== SOURCE INFORMATION ==

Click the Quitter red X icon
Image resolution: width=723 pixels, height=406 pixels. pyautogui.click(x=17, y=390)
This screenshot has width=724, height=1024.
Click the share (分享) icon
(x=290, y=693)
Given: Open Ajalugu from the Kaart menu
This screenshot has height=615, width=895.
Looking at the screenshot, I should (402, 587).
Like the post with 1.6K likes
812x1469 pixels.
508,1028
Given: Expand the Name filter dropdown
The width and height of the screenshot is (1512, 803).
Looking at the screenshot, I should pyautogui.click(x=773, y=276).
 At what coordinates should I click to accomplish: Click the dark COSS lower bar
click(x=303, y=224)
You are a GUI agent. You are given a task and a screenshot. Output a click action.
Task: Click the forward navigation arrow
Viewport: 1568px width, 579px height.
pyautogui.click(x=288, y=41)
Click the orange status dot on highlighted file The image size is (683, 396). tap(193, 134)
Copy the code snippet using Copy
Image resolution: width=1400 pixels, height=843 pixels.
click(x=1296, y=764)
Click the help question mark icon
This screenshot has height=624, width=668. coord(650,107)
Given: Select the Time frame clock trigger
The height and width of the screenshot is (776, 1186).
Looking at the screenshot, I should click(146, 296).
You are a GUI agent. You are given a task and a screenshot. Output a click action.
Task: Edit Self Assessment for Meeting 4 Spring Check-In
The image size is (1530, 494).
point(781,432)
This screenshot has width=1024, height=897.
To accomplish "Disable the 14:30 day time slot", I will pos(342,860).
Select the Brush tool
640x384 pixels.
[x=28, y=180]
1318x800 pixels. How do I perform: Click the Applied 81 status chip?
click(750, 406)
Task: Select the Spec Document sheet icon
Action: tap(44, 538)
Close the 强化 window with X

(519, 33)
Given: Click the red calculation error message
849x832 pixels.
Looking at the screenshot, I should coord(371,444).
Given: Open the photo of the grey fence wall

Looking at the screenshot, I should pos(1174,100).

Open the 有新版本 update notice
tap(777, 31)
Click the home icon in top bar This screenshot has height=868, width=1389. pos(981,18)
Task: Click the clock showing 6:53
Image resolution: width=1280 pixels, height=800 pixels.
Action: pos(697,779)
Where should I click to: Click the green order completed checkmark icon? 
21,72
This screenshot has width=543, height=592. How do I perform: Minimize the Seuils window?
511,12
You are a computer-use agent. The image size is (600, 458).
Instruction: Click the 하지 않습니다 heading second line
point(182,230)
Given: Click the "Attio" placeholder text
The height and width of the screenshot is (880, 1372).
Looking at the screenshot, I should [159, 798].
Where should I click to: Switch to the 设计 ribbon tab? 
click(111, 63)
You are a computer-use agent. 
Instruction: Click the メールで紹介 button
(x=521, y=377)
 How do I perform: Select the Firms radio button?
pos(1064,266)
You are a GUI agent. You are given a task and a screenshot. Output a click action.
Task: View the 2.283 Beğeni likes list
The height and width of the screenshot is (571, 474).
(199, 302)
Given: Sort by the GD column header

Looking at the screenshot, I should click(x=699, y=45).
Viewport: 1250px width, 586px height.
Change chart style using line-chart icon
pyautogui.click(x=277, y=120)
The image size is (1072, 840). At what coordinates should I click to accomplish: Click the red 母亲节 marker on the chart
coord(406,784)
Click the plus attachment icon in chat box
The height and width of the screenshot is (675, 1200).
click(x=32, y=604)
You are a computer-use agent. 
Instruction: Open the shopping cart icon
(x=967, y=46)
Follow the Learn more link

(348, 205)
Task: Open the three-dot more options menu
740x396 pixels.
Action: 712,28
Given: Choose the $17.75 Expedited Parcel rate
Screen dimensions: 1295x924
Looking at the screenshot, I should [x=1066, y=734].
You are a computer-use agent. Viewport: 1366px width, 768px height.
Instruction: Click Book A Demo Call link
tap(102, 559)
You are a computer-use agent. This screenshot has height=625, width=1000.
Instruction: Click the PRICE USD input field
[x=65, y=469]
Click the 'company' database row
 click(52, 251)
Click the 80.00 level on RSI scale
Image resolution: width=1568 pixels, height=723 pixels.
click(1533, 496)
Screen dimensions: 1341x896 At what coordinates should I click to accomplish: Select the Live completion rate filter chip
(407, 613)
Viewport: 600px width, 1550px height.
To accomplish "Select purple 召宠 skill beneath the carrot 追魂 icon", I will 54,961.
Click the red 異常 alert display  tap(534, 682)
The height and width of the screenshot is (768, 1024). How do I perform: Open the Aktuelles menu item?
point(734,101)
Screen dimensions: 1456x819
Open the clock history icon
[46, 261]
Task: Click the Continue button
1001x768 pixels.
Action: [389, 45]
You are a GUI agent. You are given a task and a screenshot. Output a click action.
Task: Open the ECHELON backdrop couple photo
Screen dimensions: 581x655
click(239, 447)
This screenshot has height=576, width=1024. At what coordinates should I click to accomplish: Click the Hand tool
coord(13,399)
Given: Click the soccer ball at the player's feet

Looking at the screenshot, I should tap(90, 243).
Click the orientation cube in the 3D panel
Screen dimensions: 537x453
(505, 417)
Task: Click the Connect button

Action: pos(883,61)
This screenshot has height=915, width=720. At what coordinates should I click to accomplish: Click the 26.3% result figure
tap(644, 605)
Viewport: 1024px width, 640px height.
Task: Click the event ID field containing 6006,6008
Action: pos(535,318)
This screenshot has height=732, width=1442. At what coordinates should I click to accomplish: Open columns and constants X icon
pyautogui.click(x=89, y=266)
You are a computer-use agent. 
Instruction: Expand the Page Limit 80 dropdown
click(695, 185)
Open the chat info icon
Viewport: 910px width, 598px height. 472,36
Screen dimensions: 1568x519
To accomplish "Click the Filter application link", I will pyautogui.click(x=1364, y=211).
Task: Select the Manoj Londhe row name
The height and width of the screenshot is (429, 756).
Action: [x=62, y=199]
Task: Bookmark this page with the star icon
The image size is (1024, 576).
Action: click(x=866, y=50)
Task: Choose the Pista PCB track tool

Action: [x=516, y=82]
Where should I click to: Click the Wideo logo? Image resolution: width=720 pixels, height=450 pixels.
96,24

===

Nothing is to be left out; reproduce each record exactly.

REPLY -
Click the Quitter red X icon
Image resolution: width=723 pixels, height=406 pixels. pyautogui.click(x=17, y=390)
This screenshot has width=724, height=1024.
Click the share (分享) icon
(x=290, y=693)
Given: Open Ajalugu from the Kaart menu
This screenshot has height=615, width=895.
Looking at the screenshot, I should (402, 587).
Like the post with 1.6K likes
812x1469 pixels.
508,1028
Given: Expand the Name filter dropdown
The width and height of the screenshot is (1512, 803).
Looking at the screenshot, I should pyautogui.click(x=773, y=276).
 At what coordinates should I click to accomplish: Click the dark COSS lower bar
click(x=303, y=224)
You are a GUI agent. You are given a task and a screenshot. Output a click action.
Task: Click the forward navigation arrow
Viewport: 1568px width, 579px height.
pyautogui.click(x=288, y=41)
Click the orange status dot on highlighted file The image size is (683, 396). tap(193, 134)
Copy the code snippet using Copy
Image resolution: width=1400 pixels, height=843 pixels.
click(x=1296, y=764)
Click the help question mark icon
This screenshot has height=624, width=668. coord(650,107)
Given: Select the Time frame clock trigger
The height and width of the screenshot is (776, 1186).
Looking at the screenshot, I should click(146, 296).
You are a GUI agent. You are given a task and a screenshot. Output a click action.
Task: Edit Self Assessment for Meeting 4 Spring Check-In
The image size is (1530, 494).
point(781,432)
This screenshot has width=1024, height=897.
To accomplish "Disable the 14:30 day time slot", I will pos(342,860).
Select the Brush tool
640x384 pixels.
[x=28, y=180]
1318x800 pixels. How do I perform: Click the Applied 81 status chip?
click(750, 406)
Task: Select the Spec Document sheet icon
Action: tap(44, 538)
Close the 强化 window with X

(519, 33)
Given: Click the red calculation error message
849x832 pixels.
Looking at the screenshot, I should coord(371,444).
Given: Open the photo of the grey fence wall

Looking at the screenshot, I should pos(1174,100).

Open the 有新版本 update notice
tap(777, 31)
Click the home icon in top bar This screenshot has height=868, width=1389. pos(981,18)
Task: Click the clock showing 6:53
Image resolution: width=1280 pixels, height=800 pixels.
Action: pos(697,779)
Where should I click to: Click the green order completed checkmark icon? 
21,72
This screenshot has width=543, height=592. How do I perform: Minimize the Seuils window?
511,12
You are a computer-use agent. The image size is (600, 458).
Instruction: Click the 하지 않습니다 heading second line
point(182,230)
Given: Click the "Attio" placeholder text
The height and width of the screenshot is (880, 1372).
Looking at the screenshot, I should [159, 798].
Where should I click to: Switch to the 设计 ribbon tab? 
click(111, 63)
You are a computer-use agent. 
Instruction: Click the メールで紹介 button
(x=521, y=377)
 How do I perform: Select the Firms radio button?
pos(1064,266)
You are a GUI agent. You are given a task and a screenshot. Output a click action.
Task: View the 2.283 Beğeni likes list
The height and width of the screenshot is (571, 474).
(199, 302)
Given: Sort by the GD column header

Looking at the screenshot, I should click(x=699, y=45).
Viewport: 1250px width, 586px height.
Change chart style using line-chart icon
pyautogui.click(x=277, y=120)
The image size is (1072, 840). At what coordinates should I click to accomplish: Click the red 母亲节 marker on the chart
coord(406,784)
Click the plus attachment icon in chat box
The height and width of the screenshot is (675, 1200).
click(x=32, y=604)
You are a computer-use agent. 
Instruction: Open the shopping cart icon
(x=967, y=46)
Follow the Learn more link

(348, 205)
Task: Open the three-dot more options menu
740x396 pixels.
Action: 712,28
Given: Choose the $17.75 Expedited Parcel rate
Screen dimensions: 1295x924
Looking at the screenshot, I should [x=1066, y=734].
You are a computer-use agent. Viewport: 1366px width, 768px height.
Instruction: Click Book A Demo Call link
tap(102, 559)
You are a computer-use agent. This screenshot has height=625, width=1000.
Instruction: Click the PRICE USD input field
[x=65, y=469]
Click the 'company' database row
 click(52, 251)
Click the 80.00 level on RSI scale
Image resolution: width=1568 pixels, height=723 pixels.
click(1533, 496)
Screen dimensions: 1341x896 At what coordinates should I click to accomplish: Select the Live completion rate filter chip
(407, 613)
Viewport: 600px width, 1550px height.
To accomplish "Select purple 召宠 skill beneath the carrot 追魂 icon", I will 54,961.
Click the red 異常 alert display  tap(534, 682)
The height and width of the screenshot is (768, 1024). How do I perform: Open the Aktuelles menu item?
point(734,101)
Screen dimensions: 1456x819
Open the clock history icon
[46, 261]
Task: Click the Continue button
1001x768 pixels.
Action: [389, 45]
You are a GUI agent. You are given a task and a screenshot. Output a click action.
Task: Open the ECHELON backdrop couple photo
Screen dimensions: 581x655
click(239, 447)
This screenshot has height=576, width=1024. At what coordinates should I click to accomplish: Click the Hand tool
coord(13,399)
Given: Click the soccer ball at the player's feet

Looking at the screenshot, I should tap(90, 243).
Click the orientation cube in the 3D panel
Screen dimensions: 537x453
(505, 417)
Task: Click the Connect button

Action: pos(883,61)
This screenshot has height=915, width=720. At what coordinates should I click to accomplish: Click the 26.3% result figure
tap(644, 605)
Viewport: 1024px width, 640px height.
Task: Click the event ID field containing 6006,6008
Action: pos(535,318)
This screenshot has height=732, width=1442. At what coordinates should I click to accomplish: Open columns and constants X icon
pyautogui.click(x=89, y=266)
You are a computer-use agent. 
Instruction: Expand the Page Limit 80 dropdown
click(695, 185)
Open the chat info icon
Viewport: 910px width, 598px height. 472,36
Screen dimensions: 1568x519
To accomplish "Click the Filter application link", I will pyautogui.click(x=1364, y=211).
Task: Select the Manoj Londhe row name
The height and width of the screenshot is (429, 756).
Action: [x=62, y=199]
Task: Bookmark this page with the star icon
The image size is (1024, 576).
Action: click(x=866, y=50)
Task: Choose the Pista PCB track tool

Action: [x=516, y=82]
Where should I click to: Click the Wideo logo? Image resolution: width=720 pixels, height=450 pixels.
96,24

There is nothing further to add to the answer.